Он разгадал ее. Быстро.
— Спой еще, — сказал Скулни.
— Спою, если дашь мне посидеть на своем стуле.
Мне хотелось узнать, что теперь видит Иви. Быть может, даже уговорить ее разбить зеркальце, хотя его уничтожение могло уничтожить и меня.
Пусть так и будет. Все равно довольно скоро мое тело перестанет дышать.
— Ты сможешь сделать это на рассвете, если до тех пор будешь петь.
И я начала. Скулни пользовался человеческими недостатками. А я спела все песни, какие знала, о человеческих добродетелях. Я пела о дружбе, любви, юморе, доброте, самопожертвовании.

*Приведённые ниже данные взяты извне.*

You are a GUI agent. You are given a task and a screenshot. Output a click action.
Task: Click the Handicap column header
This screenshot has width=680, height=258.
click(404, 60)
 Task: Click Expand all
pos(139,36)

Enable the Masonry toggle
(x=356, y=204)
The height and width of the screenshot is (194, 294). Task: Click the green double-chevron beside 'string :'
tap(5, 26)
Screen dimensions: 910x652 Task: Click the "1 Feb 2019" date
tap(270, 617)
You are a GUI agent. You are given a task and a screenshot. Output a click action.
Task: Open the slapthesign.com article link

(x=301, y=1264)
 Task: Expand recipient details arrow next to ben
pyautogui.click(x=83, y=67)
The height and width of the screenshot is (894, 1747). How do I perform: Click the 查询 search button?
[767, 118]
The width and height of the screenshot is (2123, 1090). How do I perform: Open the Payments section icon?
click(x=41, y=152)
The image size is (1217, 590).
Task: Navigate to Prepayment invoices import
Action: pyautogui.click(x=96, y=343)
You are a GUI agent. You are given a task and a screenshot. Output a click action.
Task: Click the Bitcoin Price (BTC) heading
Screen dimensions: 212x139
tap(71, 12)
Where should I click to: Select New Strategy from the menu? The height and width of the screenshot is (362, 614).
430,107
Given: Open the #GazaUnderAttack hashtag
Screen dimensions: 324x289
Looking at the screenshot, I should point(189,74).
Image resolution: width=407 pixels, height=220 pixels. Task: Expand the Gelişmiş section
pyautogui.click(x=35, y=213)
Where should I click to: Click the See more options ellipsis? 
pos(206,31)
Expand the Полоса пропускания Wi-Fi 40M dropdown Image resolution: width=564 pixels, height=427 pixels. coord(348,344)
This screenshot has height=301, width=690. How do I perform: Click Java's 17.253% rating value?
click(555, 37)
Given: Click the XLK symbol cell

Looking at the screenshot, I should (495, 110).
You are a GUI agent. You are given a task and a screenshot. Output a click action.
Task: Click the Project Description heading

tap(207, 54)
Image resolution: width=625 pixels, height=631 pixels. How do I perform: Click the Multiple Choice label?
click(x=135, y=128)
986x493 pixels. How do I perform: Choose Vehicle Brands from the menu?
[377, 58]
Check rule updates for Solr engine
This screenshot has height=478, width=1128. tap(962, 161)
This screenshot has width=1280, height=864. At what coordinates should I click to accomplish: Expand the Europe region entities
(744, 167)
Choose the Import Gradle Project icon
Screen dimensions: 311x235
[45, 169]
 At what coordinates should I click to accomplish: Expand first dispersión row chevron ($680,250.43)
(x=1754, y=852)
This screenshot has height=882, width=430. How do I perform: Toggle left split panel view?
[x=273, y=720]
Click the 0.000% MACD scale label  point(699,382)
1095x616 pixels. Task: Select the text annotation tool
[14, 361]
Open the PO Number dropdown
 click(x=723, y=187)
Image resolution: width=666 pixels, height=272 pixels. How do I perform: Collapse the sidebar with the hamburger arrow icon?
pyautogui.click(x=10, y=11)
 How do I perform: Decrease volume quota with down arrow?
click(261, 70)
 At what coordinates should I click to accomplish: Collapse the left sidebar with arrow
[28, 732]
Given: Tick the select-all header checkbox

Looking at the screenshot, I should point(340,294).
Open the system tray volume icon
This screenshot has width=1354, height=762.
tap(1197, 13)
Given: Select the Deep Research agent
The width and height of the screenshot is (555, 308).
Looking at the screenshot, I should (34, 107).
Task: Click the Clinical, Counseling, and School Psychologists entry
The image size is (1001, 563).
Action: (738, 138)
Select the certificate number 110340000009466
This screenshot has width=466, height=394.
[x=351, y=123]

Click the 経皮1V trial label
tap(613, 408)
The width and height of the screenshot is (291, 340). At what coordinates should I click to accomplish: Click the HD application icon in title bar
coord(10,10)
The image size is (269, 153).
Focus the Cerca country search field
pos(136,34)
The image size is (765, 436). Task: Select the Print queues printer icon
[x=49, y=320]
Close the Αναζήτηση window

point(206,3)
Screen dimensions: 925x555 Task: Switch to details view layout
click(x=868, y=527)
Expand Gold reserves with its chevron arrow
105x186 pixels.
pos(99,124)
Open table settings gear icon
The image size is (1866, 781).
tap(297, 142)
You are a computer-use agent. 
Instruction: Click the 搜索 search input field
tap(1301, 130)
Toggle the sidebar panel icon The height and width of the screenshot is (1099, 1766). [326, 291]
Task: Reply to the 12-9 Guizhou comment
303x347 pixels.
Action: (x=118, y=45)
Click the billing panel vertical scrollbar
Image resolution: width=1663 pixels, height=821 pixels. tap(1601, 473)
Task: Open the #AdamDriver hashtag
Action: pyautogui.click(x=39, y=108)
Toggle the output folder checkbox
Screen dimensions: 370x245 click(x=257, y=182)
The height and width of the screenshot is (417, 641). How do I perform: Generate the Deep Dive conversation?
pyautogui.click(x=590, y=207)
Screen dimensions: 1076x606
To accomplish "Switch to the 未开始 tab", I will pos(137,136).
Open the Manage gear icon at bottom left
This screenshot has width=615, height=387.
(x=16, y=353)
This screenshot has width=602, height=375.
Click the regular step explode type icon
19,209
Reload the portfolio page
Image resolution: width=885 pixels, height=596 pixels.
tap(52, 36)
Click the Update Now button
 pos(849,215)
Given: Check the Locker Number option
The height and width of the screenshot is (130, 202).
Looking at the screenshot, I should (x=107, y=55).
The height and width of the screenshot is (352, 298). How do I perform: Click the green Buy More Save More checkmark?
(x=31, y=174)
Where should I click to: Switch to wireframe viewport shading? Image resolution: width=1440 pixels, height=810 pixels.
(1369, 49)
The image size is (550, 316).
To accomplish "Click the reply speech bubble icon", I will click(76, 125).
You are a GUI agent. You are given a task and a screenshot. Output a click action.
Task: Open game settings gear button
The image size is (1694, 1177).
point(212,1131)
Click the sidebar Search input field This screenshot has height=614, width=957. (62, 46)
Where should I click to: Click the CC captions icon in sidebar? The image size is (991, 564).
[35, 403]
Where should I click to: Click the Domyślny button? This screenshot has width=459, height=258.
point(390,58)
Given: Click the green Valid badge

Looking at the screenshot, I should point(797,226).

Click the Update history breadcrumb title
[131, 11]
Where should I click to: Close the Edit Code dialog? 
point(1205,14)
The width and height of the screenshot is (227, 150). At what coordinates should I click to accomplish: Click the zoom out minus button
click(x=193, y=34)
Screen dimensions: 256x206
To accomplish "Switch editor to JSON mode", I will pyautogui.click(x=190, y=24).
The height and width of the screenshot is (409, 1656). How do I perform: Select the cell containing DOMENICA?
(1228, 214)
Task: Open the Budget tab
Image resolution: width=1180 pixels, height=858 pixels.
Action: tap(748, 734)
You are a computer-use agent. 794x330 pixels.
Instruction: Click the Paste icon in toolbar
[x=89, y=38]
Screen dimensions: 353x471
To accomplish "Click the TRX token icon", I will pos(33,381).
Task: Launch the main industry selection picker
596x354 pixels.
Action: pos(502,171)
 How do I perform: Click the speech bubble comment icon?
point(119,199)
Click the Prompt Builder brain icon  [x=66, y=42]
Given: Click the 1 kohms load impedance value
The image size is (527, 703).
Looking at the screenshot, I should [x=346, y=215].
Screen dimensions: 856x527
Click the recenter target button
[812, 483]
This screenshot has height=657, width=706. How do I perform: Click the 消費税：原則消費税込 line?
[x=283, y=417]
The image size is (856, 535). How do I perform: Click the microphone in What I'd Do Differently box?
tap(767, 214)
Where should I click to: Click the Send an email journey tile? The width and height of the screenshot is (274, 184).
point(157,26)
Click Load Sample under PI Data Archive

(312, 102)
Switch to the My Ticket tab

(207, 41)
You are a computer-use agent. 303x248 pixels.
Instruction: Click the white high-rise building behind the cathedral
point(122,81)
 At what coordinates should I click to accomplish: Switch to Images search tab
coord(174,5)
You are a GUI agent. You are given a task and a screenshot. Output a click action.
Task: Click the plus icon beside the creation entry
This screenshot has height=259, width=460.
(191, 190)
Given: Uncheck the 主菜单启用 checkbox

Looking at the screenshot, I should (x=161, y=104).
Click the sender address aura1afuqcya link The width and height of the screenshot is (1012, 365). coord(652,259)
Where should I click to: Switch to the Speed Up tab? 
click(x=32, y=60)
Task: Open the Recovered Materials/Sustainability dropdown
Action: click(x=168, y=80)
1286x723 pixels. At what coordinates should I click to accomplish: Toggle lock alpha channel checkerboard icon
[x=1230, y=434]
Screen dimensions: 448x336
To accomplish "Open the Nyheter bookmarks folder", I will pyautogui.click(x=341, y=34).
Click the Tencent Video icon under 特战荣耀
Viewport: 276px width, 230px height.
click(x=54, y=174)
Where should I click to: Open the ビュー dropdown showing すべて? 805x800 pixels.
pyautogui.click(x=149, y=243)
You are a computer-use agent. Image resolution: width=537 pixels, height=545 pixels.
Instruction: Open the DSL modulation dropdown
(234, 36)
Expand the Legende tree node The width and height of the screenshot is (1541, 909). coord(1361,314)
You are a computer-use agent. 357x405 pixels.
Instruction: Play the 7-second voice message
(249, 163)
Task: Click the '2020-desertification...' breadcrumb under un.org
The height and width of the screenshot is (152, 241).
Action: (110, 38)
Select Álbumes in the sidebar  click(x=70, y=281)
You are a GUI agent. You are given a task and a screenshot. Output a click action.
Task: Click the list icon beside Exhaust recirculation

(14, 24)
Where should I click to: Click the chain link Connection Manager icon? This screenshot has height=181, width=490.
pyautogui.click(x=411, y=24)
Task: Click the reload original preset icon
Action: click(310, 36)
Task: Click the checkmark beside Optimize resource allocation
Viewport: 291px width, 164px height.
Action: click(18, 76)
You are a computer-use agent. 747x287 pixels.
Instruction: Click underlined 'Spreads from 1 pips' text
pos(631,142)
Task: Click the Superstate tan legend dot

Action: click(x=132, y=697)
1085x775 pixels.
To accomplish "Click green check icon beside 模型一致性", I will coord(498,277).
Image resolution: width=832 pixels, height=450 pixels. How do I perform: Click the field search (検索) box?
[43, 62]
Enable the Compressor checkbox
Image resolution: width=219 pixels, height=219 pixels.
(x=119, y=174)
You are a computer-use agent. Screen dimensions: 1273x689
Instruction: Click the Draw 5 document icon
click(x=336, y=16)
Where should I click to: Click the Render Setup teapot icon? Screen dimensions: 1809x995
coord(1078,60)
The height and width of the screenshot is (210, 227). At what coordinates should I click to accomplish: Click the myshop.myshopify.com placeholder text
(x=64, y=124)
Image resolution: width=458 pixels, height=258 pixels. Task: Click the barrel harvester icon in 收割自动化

Пока я пела, я чувствовала себя такой сильной, что впору было взлететь. Мне даже показалось, что мое настоящее тело там, в Пещерах гномов, тоже обретает силы. Но нет, оно угасало, почти не дышало.
В конце концов настал рассвет.
Я прекратила петь. Будь я сейчас в своем настоящем теле, у меня бы уже болело горло.
— Вставай, — заявила я. — Дай мне посидеть на стуле.
Он рассмеялся:
— Ты мне поверила, и я провел ночь, слушая прекрасную музыку. Иви мне поверила…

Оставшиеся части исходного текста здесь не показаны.